We prove 1. ${\displaystyle \Rightarrow }$ 2. ${\displaystyle \Rightarrow }$ 3. ${\displaystyle \Rightarrow }$ 1.

1. ${\displaystyle \Rightarrow }$ 2.: Assume there is a submodule ${\displaystyle N}$ of ${\displaystyle M}$ which is not finitely generated. Using the axiom of dependent choice, we choose a sequence ${\displaystyle (n_k{)}_{k\in \mathbb{N}}}$ in ${\displaystyle N}$ such that

${\displaystyle \mathrm{\forall }k\in \mathbb{N}:⟨n_1,\dots ,n_k⟩⊊⟨n_1,\dots ,n_{k+1}⟩}$;

it is possible to find such a sequence since we may just always choose ${\displaystyle n_{k+1}\in N\setminus ⟨n_1,\dots ,n_k⟩}$, since ${\displaystyle N}$ is not finitely generated. Thus we have an ascending sequence of submodules

${\displaystyle ⟨n_1⟩⊊⟨n_1,n_2⟩⊊\cdots ⊊⟨n_1,\dots ,n_k⟩⊊⟨n_1,\dots ,n_{k+1}⟩⊊\cdots }$

which does not stabilize.

2. ${\displaystyle \Rightarrow }$ 3.: Let ${\displaystyle ℳ}$ be a nonempty set of submodules of ${\displaystyle M}$. Due to Zorn's lemma, it suffices to prove that every chain within ${\displaystyle 𝒩}$ has an upper bound (of course, our partial order is set inclusion, i.e. ${\displaystyle N_1\le N_2:\iff N_1\subseteq N_2}$). Hence, let ${\displaystyle 𝒩}$ be a chain within ${\displaystyle ℳ}$. We write

${\displaystyle 𝒩=(N_1\subseteq N_2\subseteq \cdots )=(⟨n_1,\dots ,n_{k_1}⟩\subseteq ⟨n_1,\dots ,n_{k_1},n_{k_1+1},\dots ,n_{k_2}⟩\subseteq \cdots )}$.

Since every submodule is finitely generated, so is

${\displaystyle ⟨n_1,n_2,\dots ,n_k,n_{k+1},\dots ⟩=⟨m_1,\dots ,m_l⟩}$.

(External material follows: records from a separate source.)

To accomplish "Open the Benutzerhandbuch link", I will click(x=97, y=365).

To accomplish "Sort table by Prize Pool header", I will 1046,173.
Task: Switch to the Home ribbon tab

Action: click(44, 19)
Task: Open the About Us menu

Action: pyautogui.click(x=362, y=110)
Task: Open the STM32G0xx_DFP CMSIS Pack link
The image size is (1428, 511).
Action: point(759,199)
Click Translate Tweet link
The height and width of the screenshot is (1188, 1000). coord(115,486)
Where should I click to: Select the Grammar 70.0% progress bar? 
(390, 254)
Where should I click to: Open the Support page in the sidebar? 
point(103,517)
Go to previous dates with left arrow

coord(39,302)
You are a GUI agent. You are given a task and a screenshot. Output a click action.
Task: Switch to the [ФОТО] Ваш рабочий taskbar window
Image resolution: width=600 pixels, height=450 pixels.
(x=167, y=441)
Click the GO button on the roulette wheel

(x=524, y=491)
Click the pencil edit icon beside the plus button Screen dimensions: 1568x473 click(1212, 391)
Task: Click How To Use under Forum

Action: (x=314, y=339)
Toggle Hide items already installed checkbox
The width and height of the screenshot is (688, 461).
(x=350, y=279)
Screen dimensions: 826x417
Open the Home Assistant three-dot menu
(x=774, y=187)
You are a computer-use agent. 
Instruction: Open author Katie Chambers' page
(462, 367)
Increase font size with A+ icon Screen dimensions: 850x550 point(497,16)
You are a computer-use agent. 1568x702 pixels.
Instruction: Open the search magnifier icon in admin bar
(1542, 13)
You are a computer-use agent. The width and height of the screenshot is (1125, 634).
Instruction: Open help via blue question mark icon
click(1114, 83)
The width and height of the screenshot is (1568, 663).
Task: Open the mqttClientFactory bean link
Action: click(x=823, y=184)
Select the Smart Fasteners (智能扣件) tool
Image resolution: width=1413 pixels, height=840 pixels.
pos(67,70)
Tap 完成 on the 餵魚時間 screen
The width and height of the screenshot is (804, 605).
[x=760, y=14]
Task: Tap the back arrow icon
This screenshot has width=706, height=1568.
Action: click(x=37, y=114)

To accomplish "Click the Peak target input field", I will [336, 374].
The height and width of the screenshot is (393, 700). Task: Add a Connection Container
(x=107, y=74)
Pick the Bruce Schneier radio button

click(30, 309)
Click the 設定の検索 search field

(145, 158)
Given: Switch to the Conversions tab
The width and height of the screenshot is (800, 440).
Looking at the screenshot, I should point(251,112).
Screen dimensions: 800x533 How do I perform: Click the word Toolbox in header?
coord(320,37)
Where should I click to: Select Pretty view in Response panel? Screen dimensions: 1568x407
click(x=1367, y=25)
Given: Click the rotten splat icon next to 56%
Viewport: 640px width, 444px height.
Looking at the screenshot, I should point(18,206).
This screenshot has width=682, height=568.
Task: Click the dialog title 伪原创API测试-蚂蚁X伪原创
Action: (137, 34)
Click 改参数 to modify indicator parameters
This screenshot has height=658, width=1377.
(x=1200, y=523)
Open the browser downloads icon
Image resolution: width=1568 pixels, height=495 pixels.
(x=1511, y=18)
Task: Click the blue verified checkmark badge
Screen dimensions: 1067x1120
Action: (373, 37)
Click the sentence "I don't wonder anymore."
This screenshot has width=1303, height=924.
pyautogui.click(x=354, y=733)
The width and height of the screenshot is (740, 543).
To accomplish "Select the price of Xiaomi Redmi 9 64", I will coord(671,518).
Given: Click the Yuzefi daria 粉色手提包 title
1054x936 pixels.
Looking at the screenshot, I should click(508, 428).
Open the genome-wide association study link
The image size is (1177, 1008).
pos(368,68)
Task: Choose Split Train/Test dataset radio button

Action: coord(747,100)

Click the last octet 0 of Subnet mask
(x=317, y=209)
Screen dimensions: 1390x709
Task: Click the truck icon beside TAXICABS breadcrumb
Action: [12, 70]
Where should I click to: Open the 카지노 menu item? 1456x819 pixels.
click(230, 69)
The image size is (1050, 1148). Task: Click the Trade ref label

We write ${\displaystyle m_j=\sum _{u\in \mathbb{N}}{r}_u{n}_u}$, where only finitely many of the ${\displaystyle r_u}$ are nonzero. Hence, we have

${\displaystyle ⟨n_1,n_2,\dots ,n_k,n_{k+1},\dots ⟩=⟨n_{u_1},\dots ,n_{u_r}⟩}$

for suitably chosen ${\displaystyle u_1,\dots ,u_r}$. Now each ${\displaystyle u_i}$ is eventually contained in some ${\displaystyle N_j}$. Since the ${\displaystyle N_j}$ are an ascending sequence with respect to inclusion, we may just choose ${\displaystyle j}$ large enough such that all ${\displaystyle u_i}$ are contained within ${\displaystyle N_j}$. Hence, ${\displaystyle N_j}$ is the desired upper bound.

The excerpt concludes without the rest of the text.